Professor Johnston, who will address 200 delegates to the Local Authority Traffic Institute (Trafinz) annual conference this morning, said NZ should consider the example of France.
It was a "laughing stock" among Western European countries until former President Jacques Chirac took personal responsibility for road safety in the early 2000s.
"They were doing no speed enforcement and practically no drink-driving enforcement," the professor said.
But when President Chirac attended a meeting at which other European leaders started poking fun at him about France's appalling record, in which 14 people in every 100,000 were being killed a year, "he got his folk in and said you will fix this - you won't have a job any more unless you get the road toll down".
"And within three years they had taken about 30 per cent off the number of deaths. That is the power of commitment - if you don't have commitment from the top you're not going to get anywhere."

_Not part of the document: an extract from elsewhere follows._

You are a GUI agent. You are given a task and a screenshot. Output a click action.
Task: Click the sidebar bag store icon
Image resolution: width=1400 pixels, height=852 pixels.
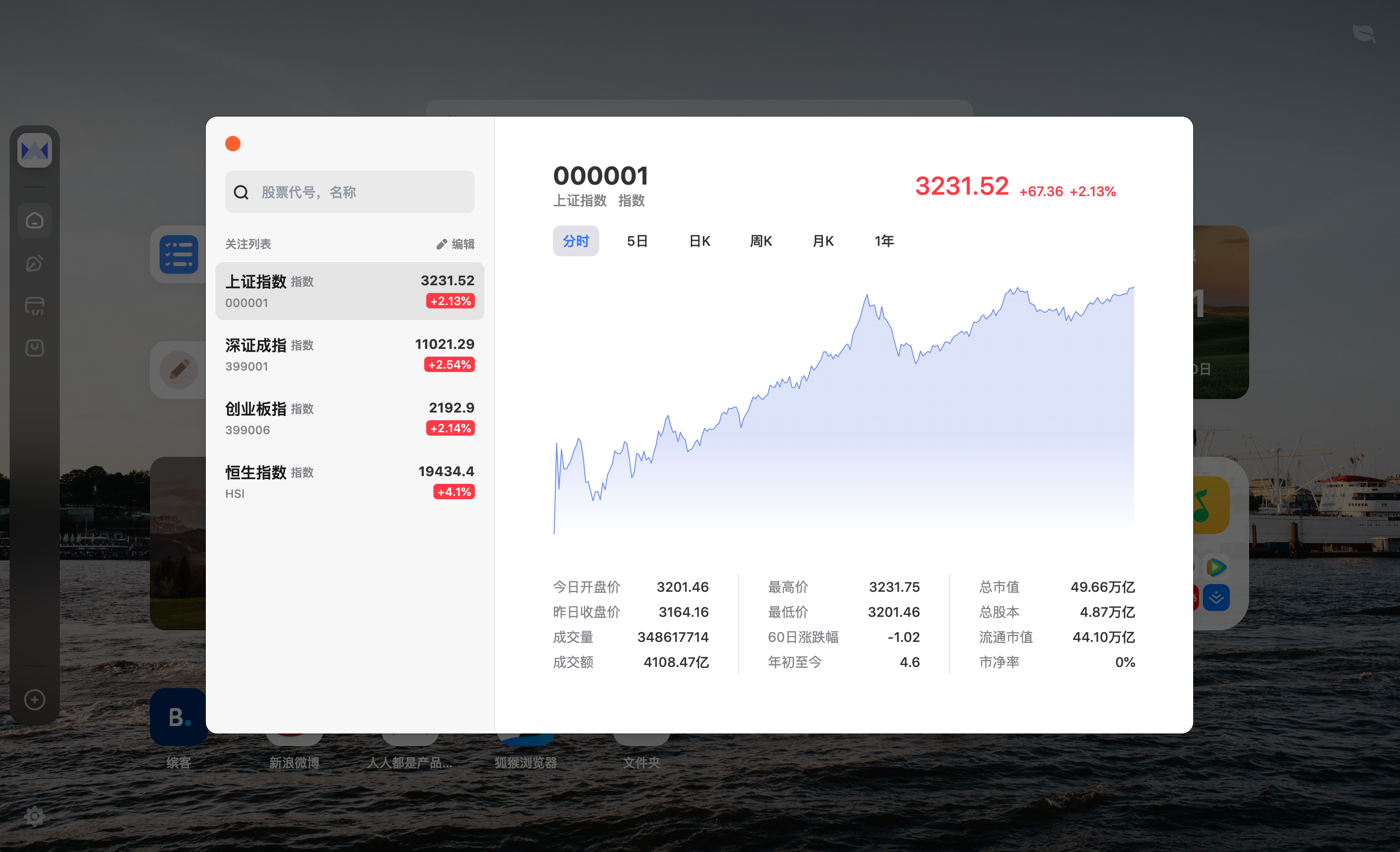pos(35,347)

Although the road toll for every 100,000 French residents has fallen to just below eight deaths, making it similar to Australia's, New Zealand's remains about 10. The Ministry of Transport admits falling well behind the target for next year, which was set in 2002, when there were 405 road deaths in New Zealand.
Professor Johnston was unimpressed that the Government had yet to set any toll targets to accompany a new safety strategy towards 2020 on which it is consulting the public.
Transport Minister Steven Joyce has said that although he will not rule out setting targets, he wants to hear the views of road users first in submissions due by October 2.
But Trafinz president Andy Foster said his organisation was pleased the Government was working with the public on forming a concept in which everybody should take responsibility for road safety rather than simply blaming the driver.
Professor Johnston welcomed proposals in a discussion paper for lower blood-alcohol limits and raising the driving age to 16 or 17 and urged the Government to resist rural lobbyists' bids to keep the minimum age at 15.